By bne IntelliNews November 12, 2025

Nigeria’s National Drug Law Enforcement Agency (NDLEA) has intercepted 1,000kg (1 tonne) of cocaine concealed inside a shipping container at Tin Can Island Port in Lagos, in what officials described as the largest drug seizure ever recorded at the terminal.

The drugs were discovered during the disinfection of empty containers imported for re-export, according to Customs Area Controller Joe Anani, who told The Guardian Nigeria that it was the first-ever seizure of “hard” drugs in his unit’s history. The operation was conducted jointly with NDLEA officers and port security personnel.

At current European wholesale pricing, the 1,000kg haul is valued at about $15mn, while Nigerian authorities estimated its local retail value at $235mn — a common discrepancy reflecting domestic valuation practices. The NDLEA has launched an investigation to determine the shipment’s source, shipping line, and intended recipient.

Officials said the seizure highlights Nigeria’s increasing exposure to global cocaine routes. Lagos, alongside ports in Senegal and The Gambia, has become a growing transshipment hub in the Brazil–West Africa–Europe cocaine corridor.

According to the Global Initiative Against Transnational Organized Crime (GI-TOC), Balkan criminal groups — particularly from Bosnia, Serbia, Albania and Montenegro — have established bases in West Africa to facilitate maritime trafficking.

“Four key factors make West Africa an increasingly attractive hub for cocaine trafficking: geography, gaps in governance, weak law enforcement collaboration and ever-stronger transport infrastructure,” researchers for GI-TOC wrote in a 2025 report.

The NDLEA cautioned that investigations were ongoing and that it had not yet established direct links between the Lagos seizure and any foreign criminal networks. The agency said it would expand cooperation with customs and international partners to curb the use of Nigeria’s maritime gateways for transatlantic smuggling.

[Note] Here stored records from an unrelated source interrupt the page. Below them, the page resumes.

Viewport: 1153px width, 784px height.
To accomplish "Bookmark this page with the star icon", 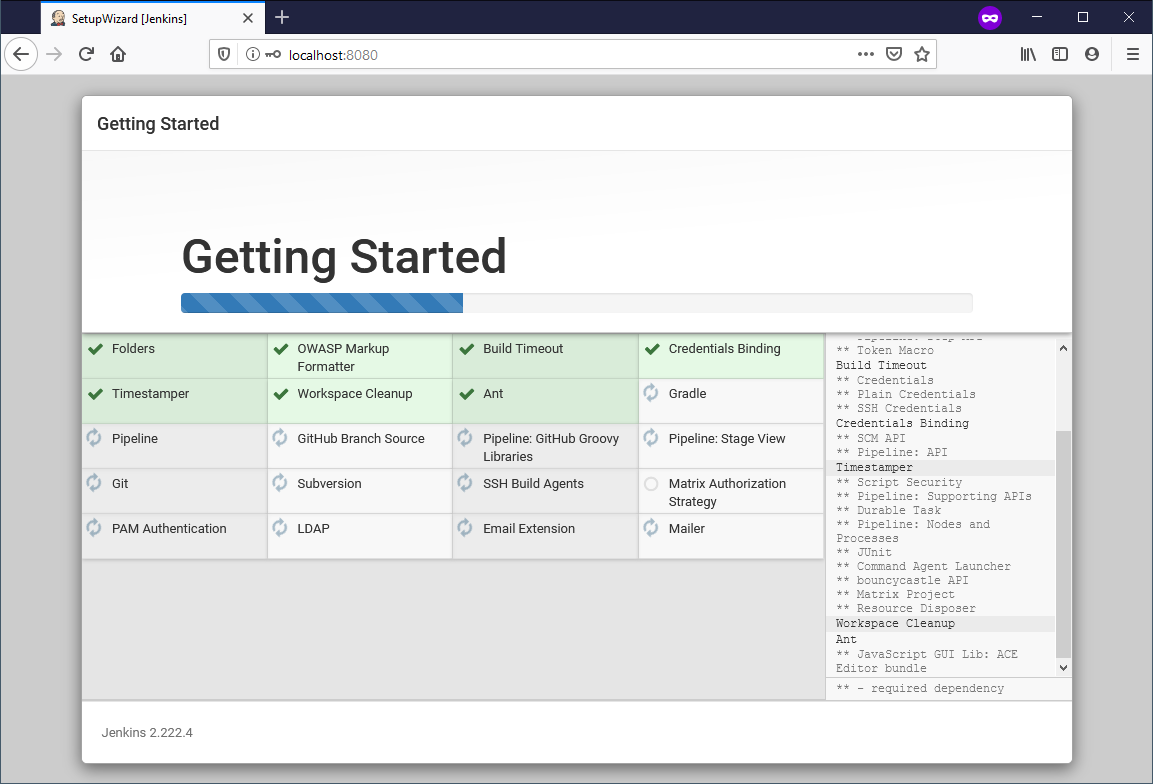I will (x=922, y=54).
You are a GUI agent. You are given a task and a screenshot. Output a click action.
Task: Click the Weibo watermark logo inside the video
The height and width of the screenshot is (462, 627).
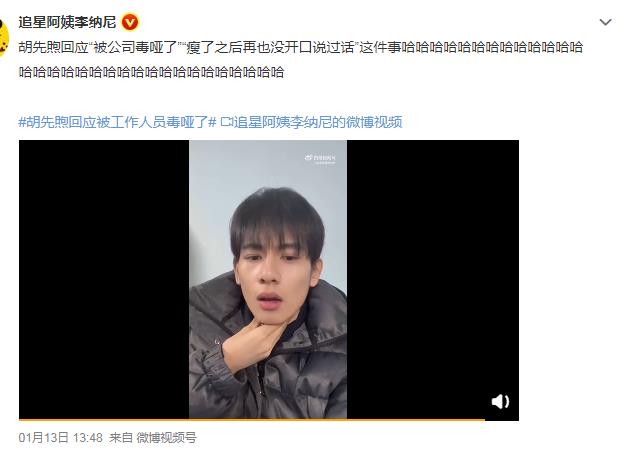click(x=320, y=159)
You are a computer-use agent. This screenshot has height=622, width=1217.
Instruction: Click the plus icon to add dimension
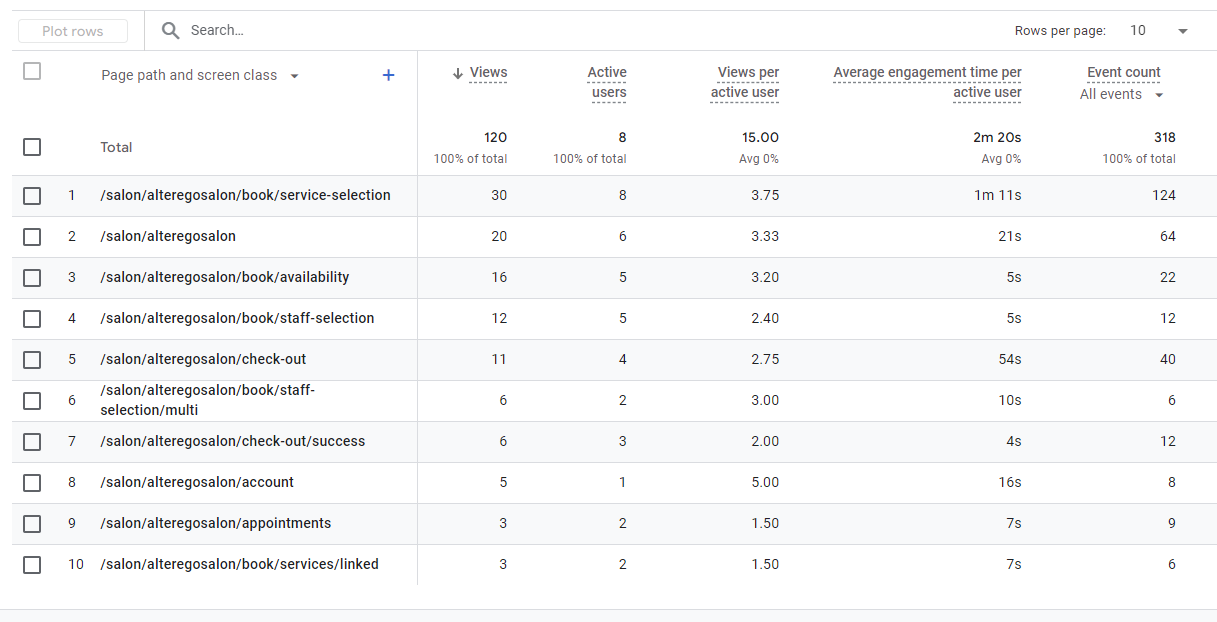pyautogui.click(x=389, y=75)

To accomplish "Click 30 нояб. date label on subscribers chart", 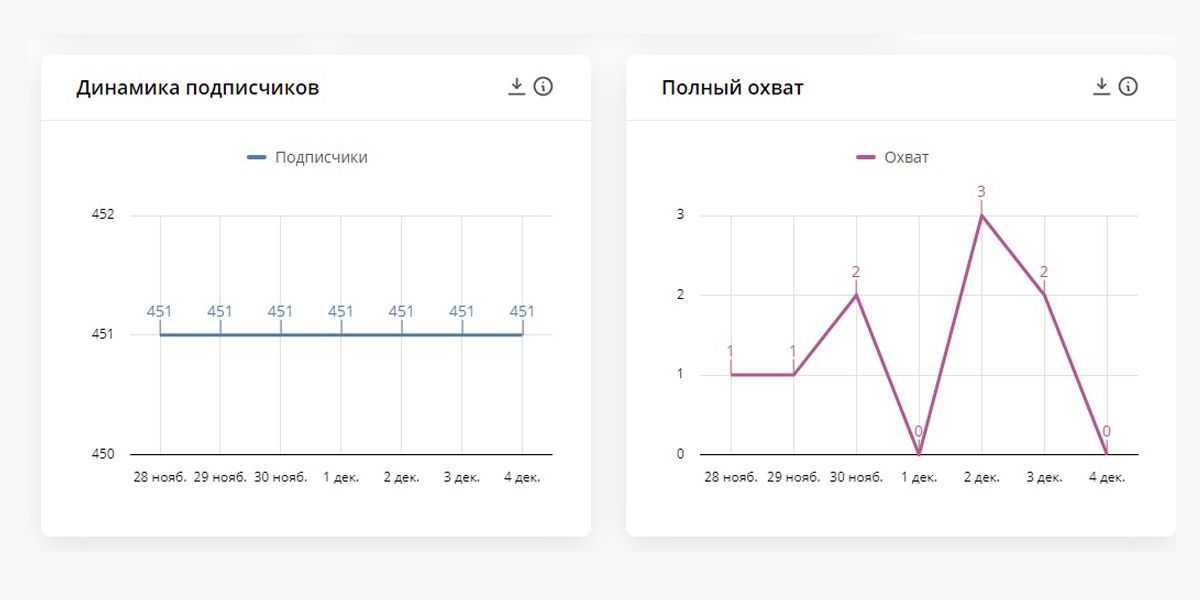I will [281, 477].
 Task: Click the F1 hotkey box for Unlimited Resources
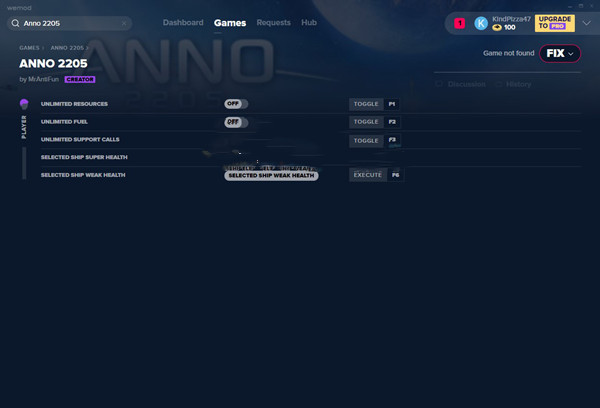393,104
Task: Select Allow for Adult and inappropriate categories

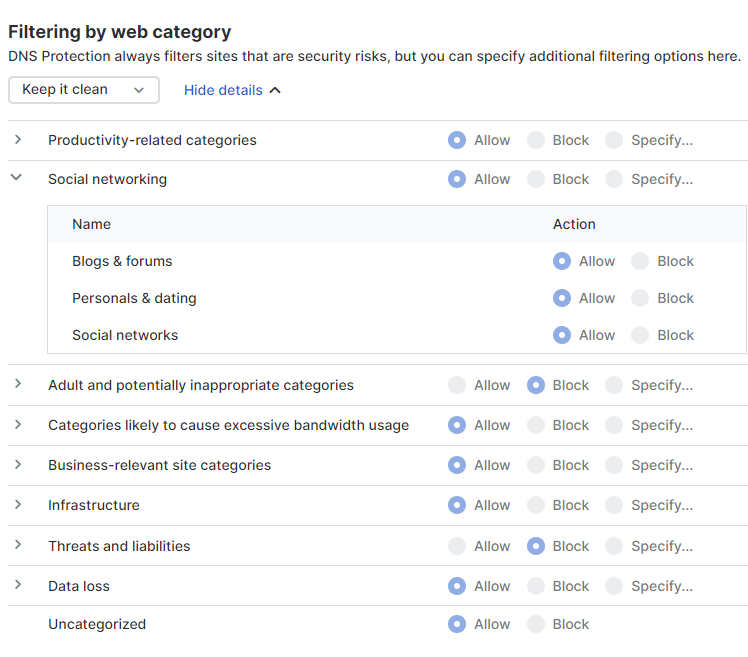Action: (457, 385)
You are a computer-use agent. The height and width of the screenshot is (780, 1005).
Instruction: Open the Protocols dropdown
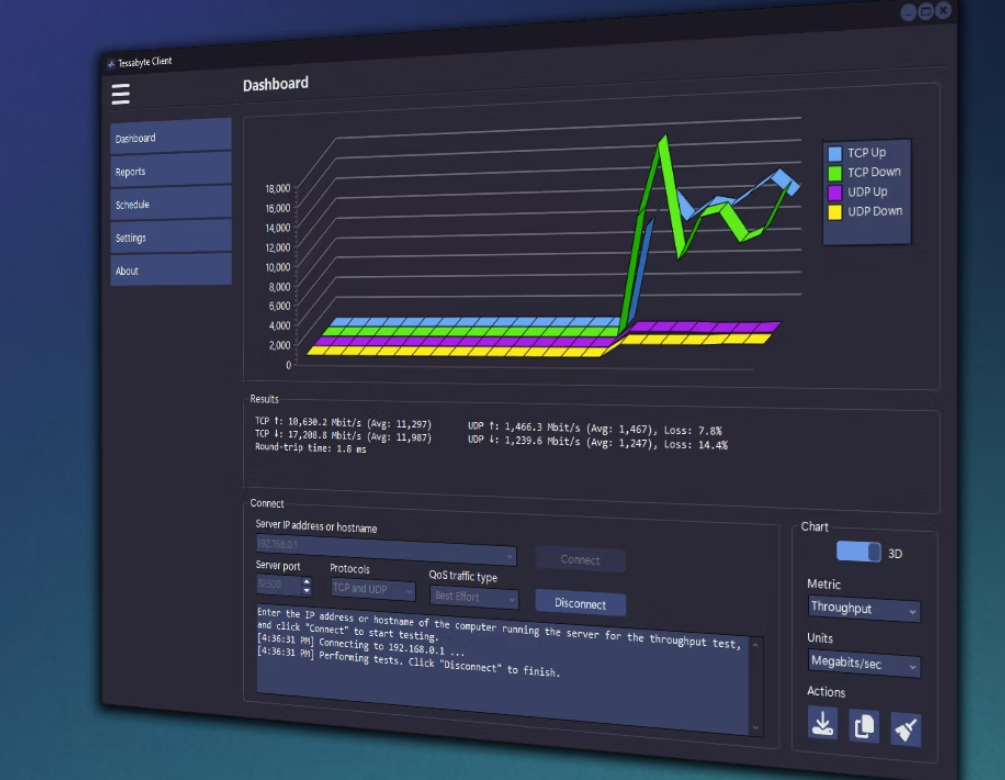coord(373,590)
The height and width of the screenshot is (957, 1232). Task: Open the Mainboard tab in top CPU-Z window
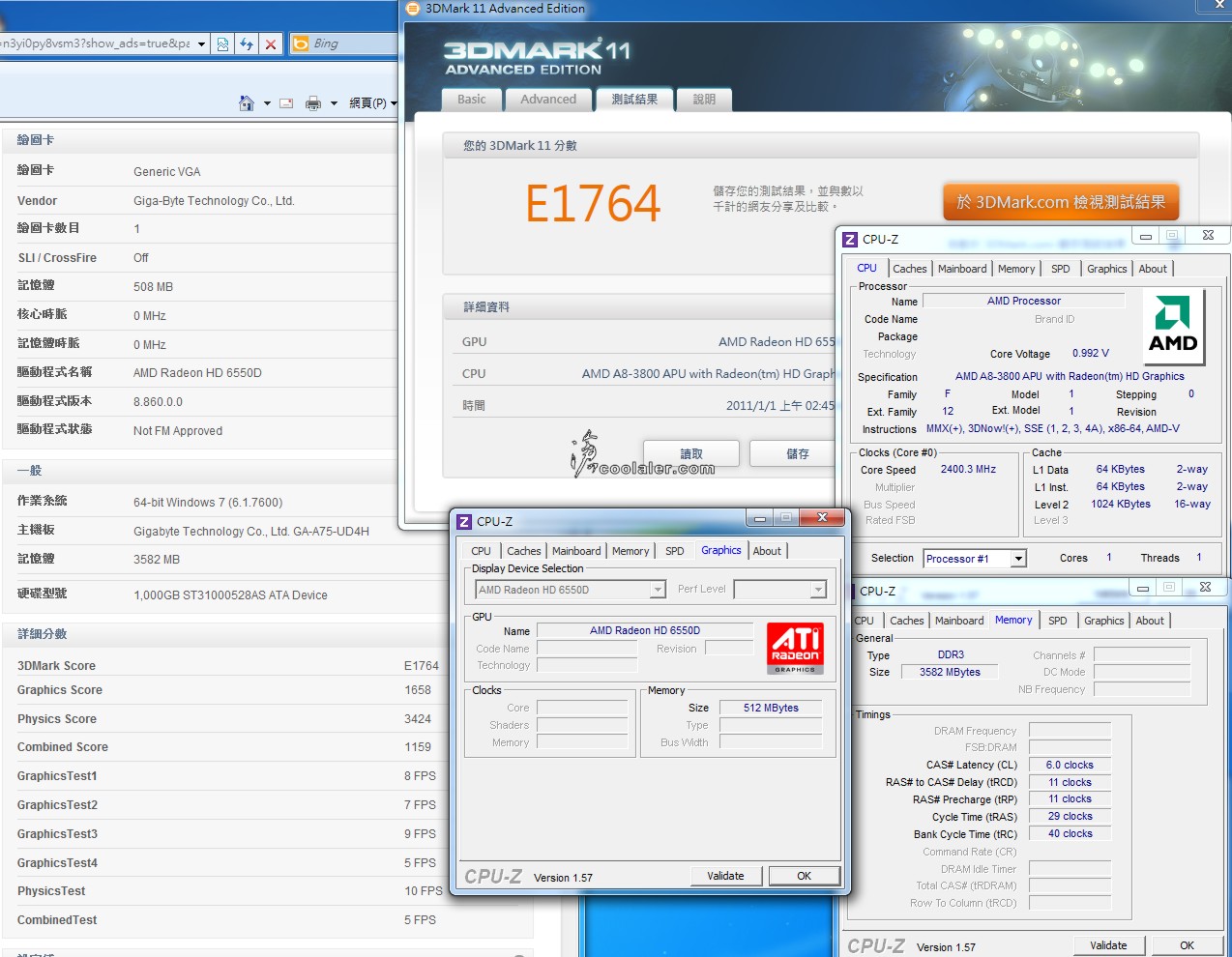(962, 269)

The bust comes amid a string of major operations by NDLEA, including the 2022 Ikorodu warehouse raid and 2023 Apapa Port seizure, underscoring the scale of narcotics trafficking through the Gulf of Guinea. Authorities said the latest confiscation at Tin Can Island was “unprecedented” in both scale and sophistication, reflecting traffickers’ evolving tactics to bypass port surveillance.